*Data listing:*
[Start of section]

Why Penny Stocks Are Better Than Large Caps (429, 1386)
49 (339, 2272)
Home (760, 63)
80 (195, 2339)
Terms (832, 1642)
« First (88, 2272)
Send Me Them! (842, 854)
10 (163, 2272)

[End of section]

*Work task:* Restate the material word for word.

*Answer section:*
Why Penny Stocks Are Better Than Large Caps (429, 1386)
49 (339, 2272)
Home (760, 63)
80 (195, 2339)
Terms (832, 1642)
« First (88, 2272)
Send Me Them! (842, 854)
10 (163, 2272)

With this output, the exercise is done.